Ecco dunque: di fronte a tutto questo sta la parola del Signore che ci ricorda come il comandamento unico comprenda in se stesso anche l’amore del prossimo; la piena dedizione al fratello fino al dono stesso della vita, a partire da un ascolto attento e premuroso che è l’anima e la sostanza dell’autentico amore del prossimo; l’impegno per la trasformazione del mondo nel segno della giustizia e della pace.

Prendendo però con serietà l’insegnamento di Gesù, dobbiamo altresì parlare dell’altra, grossa tentazione che – forse oggi più di ieri – si fa costume e abitudine mentale. Quella cioè di dimenticarsi dell’amore verso Dio e di pensare che si possa amare il prossimo senza amare Dio, scordandosi di Lui o trascurandolo o addirittura negandolo. E allora dobbiamo riconoscere con lucidità che tante volte abbiamo ridotto il cristianesimo a messaggio puramente sociale, per niente diverso dalle tante prospettive sociali e politiche presenti nel mondo. E’ accaduto e accade purtroppo tante volte che si ritenga inutile la preghiera, il rapporto vivo col Signore, l’esperienza del suo amore attraverso i sacramenti. Che importa andare a Messa, si sente dire spesso: basta aiutare il prossimo! Ma non è così: se tu non vai a Messa, cioè se tu non partecipi – naturalmente con fede e convinzione – al Mistero dell’amore di Cristo; se tu non ti lasci trasformare dalla Grazia; se tu non fai quotidiano riferimento a Dio, tu non puoi amare veramente il tuo prossimo. Non solo non ce la farai mai ma quando penserai di aver aiutato il tuo prossimo, lo avrai reso in realtà più schiavo di prima, dipendente da te e avrai soffocato in lui la speranza.

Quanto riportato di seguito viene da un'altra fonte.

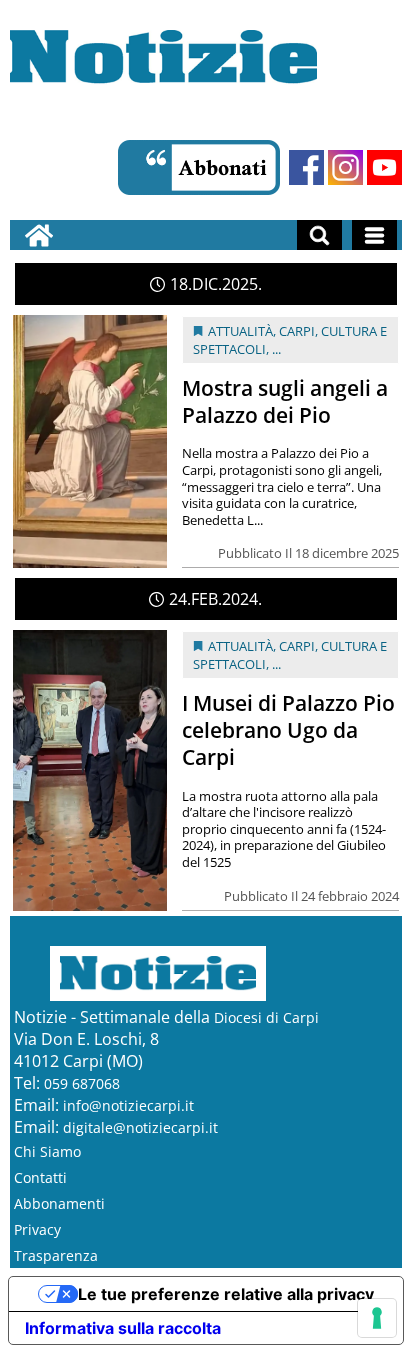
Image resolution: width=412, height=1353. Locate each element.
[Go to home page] (39, 235)
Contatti (40, 1177)
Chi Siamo (47, 1151)
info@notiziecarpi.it (128, 1105)
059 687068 (82, 1083)
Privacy (37, 1229)
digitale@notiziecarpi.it (140, 1127)
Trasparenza (56, 1255)
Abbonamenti (59, 1203)
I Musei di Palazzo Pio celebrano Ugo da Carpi (288, 730)
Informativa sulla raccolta (123, 1328)
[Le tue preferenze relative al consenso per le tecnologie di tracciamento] (377, 1318)
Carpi (297, 331)
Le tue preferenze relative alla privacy (226, 1294)
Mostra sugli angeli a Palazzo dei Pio (285, 401)
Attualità (240, 331)
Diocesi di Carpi (266, 1017)
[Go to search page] (319, 235)
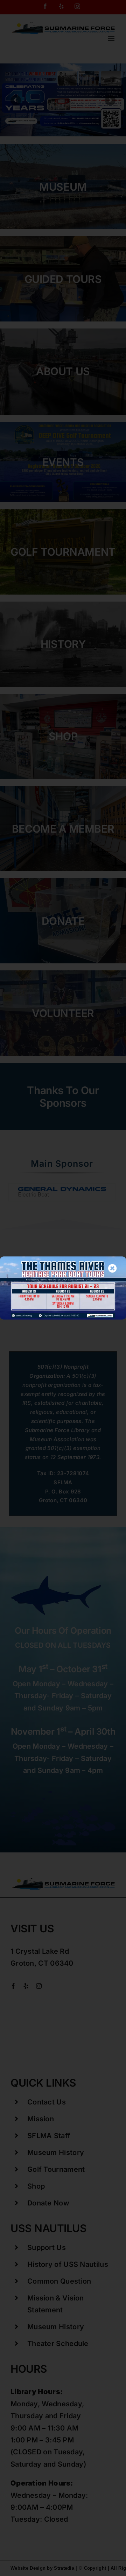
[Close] (112, 1268)
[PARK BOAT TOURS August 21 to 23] (63, 1260)
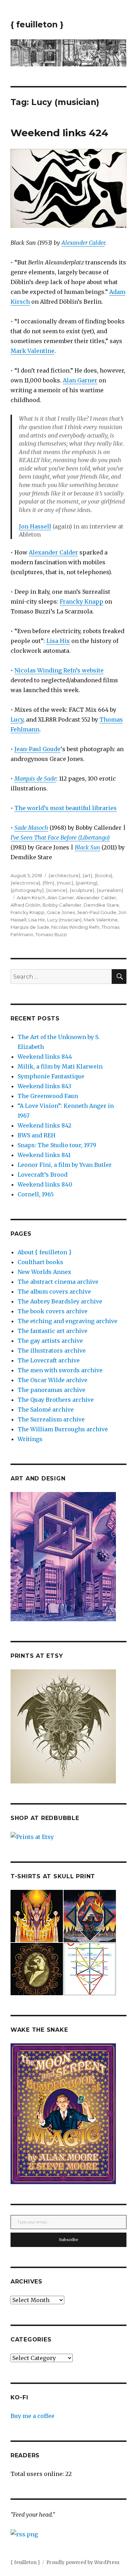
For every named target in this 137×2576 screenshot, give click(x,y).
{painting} (87, 883)
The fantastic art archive (52, 1330)
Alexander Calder (83, 242)
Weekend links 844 (45, 1056)
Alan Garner (80, 380)
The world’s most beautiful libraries (65, 807)
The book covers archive (52, 1311)
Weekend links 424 (59, 133)
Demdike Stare (101, 905)
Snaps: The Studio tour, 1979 (57, 1145)
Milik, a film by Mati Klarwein (60, 1066)
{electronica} (25, 883)
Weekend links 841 (44, 1154)
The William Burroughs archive (63, 1429)
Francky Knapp (81, 601)
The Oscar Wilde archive (52, 1380)
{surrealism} (110, 890)
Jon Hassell (35, 526)
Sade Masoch (31, 827)
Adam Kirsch (31, 897)
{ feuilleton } (37, 24)
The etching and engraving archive (67, 1321)
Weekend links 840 (45, 1184)
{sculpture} (82, 890)
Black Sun (87, 847)
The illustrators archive (52, 1350)
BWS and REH (37, 1135)
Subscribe (68, 2239)
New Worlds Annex (44, 1271)
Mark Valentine (32, 350)
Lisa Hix (58, 640)
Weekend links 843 (44, 1086)
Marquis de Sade (30, 927)
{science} (56, 890)
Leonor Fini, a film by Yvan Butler (65, 1164)
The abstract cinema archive (58, 1281)
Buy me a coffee (32, 2415)
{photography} (27, 890)
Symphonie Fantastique (51, 1076)
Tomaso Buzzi (51, 934)
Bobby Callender (62, 905)
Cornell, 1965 (36, 1194)
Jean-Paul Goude (37, 749)
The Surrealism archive (51, 1419)
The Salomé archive (46, 1409)
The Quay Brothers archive (56, 1399)
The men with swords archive (60, 1370)
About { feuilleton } (44, 1252)
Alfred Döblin (25, 905)
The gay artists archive (50, 1340)
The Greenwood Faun (48, 1095)
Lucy (17, 719)
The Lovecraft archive (49, 1360)
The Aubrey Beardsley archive (60, 1301)
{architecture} (64, 875)
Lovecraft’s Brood (42, 1174)
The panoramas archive (51, 1389)
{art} (87, 875)
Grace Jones (61, 912)
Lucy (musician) (64, 919)
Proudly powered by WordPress (82, 2562)
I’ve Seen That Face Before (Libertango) (60, 837)
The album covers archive (54, 1291)
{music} (65, 883)
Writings (30, 1439)
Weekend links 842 (44, 1125)
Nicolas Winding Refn (75, 927)
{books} (103, 875)
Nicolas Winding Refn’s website (59, 670)
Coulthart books (40, 1262)
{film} (48, 883)
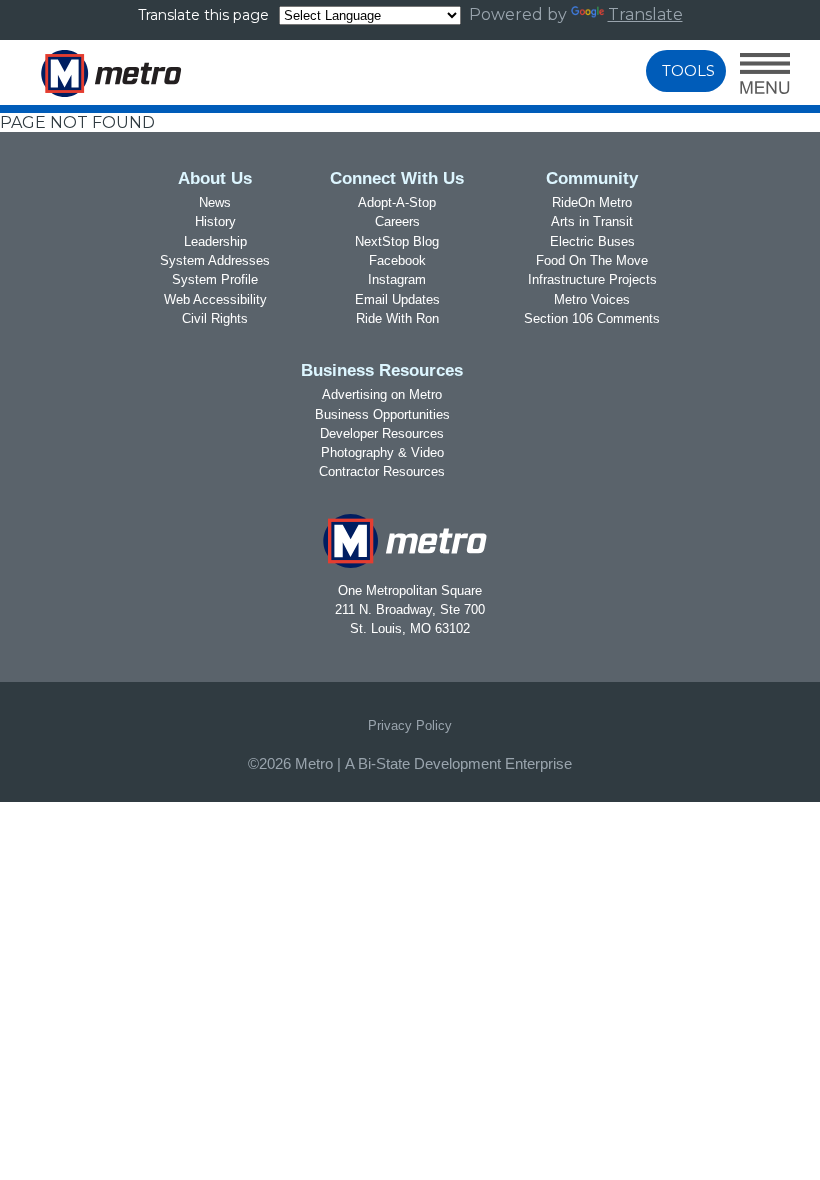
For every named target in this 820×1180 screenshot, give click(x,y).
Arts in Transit (592, 221)
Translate (645, 14)
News (215, 202)
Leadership (215, 241)
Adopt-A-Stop (397, 202)
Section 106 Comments (592, 318)
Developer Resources (382, 433)
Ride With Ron (397, 318)
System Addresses (215, 260)
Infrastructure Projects (592, 279)
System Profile (215, 279)
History (215, 221)
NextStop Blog (397, 241)
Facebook (397, 260)
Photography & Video (382, 452)
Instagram (397, 279)
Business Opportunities (382, 414)
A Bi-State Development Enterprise (458, 764)
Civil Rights (215, 318)
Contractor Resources (382, 471)
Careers (397, 221)
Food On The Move (592, 260)
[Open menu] (765, 75)
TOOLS (688, 71)
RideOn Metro (592, 202)
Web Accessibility (215, 299)
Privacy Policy (410, 725)
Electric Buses (592, 241)
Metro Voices (592, 299)
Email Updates (397, 299)
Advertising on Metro (382, 394)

Oggi si fanno tante cose per gli altri. E’ vero, pur se a volte si raccontano più che farle o si ingigantiscono magari anche solo per apparire. Le nostre stesse società avanzate promuovono leggi e comportamenti che vorrebbero realizzare un mondo più giusto e fraterno. Spesso però ci si dimentica di Dio. Anzi, lo si esclude deliberatamente dalla vita personale, dalle famiglie, dalle istituzioni educative, dalla società in genere. Così facendo si viene però a togliere fondamento alla stessa inalienabile dignità di ogni essere umano e si produce una radicale impossibilità di amarci e di amare veramente il prossimo.

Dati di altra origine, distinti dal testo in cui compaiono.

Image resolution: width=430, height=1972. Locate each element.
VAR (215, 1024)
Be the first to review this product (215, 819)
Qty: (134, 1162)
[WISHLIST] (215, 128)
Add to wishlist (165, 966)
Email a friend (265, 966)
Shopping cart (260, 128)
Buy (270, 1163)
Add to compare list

Il Signore Gesù è stato molto chiaro, ricordiamocelo: “Il primo comandamento è: “Ascolta, Israele! Il Signore nostro Dio è l’unico Signore; amerai il Signore tuo Dio con tutto il tuo cuore e con tutta la tua anima, con tutta la tua mente e con tutta la tua forza”. Il secondo è questo: “Amerai il tuo prossimo come te stesso”. La memoria dei missionari martiri morti nel 2016 che facciamo questa sera è ricordo di chi, sulle orme di Gesù, ha dato fino al dono della vita l’esempio proprio di questo unico, inscindibile amore verso Dio e verso il prossimo.

Accogliendo le parole di Gesù e la testimonianza dei missionari martiri, sentiamo allora stasera tutta la nostra debolezza. Ci accorgiamo di quanto siamo ancora distanti dall’amore che dovremmo vivere con tutto il nostro cuore, con tutta la nostra anima, con tutto noi stessi.
Ecco perchè, consapevoli della nostra misera realtà, non celebriamo ora l’Eucaristia ma compiamo un gesto penitenziale. Insieme vogliamo supplicare il Signore con le parole che ci ha suggerito il profeta Osea nella prima lettura: “Togli ogni iniquità, accetta ciò che è bene; non offerta di tori immolati, ma la lode delle nostre labbra.” Unitamente alla supplica accorata, vogliamo anche esprimere tutta la nostra fiducia nel Signore che, come abbiamo ascoltato sempre in Osea, così manifesta le sue intenzioni nei confronti del suo popolo peccatore: “Io li guarirò dalla loro infedeltà, li amerò profondamente, poiché la mia ira si è allontanata da loro. Sarò come rugiada per Israele; fiorirà come un giglio e metterà radici come un albero del Libano, si spanderanno i suoi germogli e avrà la bellezza dell’olivo e la fragranza del Libano.”

Si, il Signore Dio può fare questo di noi, e noi, nonostante le nostre innumerevoli inadempienze, gli chiediamo che ci converta, che ci cambi il cuore e ci liberi dalle nostre cattive abitudini, dando forza alla nostra volontà di bene. Noi ci affidiamo completamente a Lui che, solo, ha parole di vita eterna, e chiediamo anche la preziosa intercessione dei missionari martiri che hanno dato la vita per il vangelo.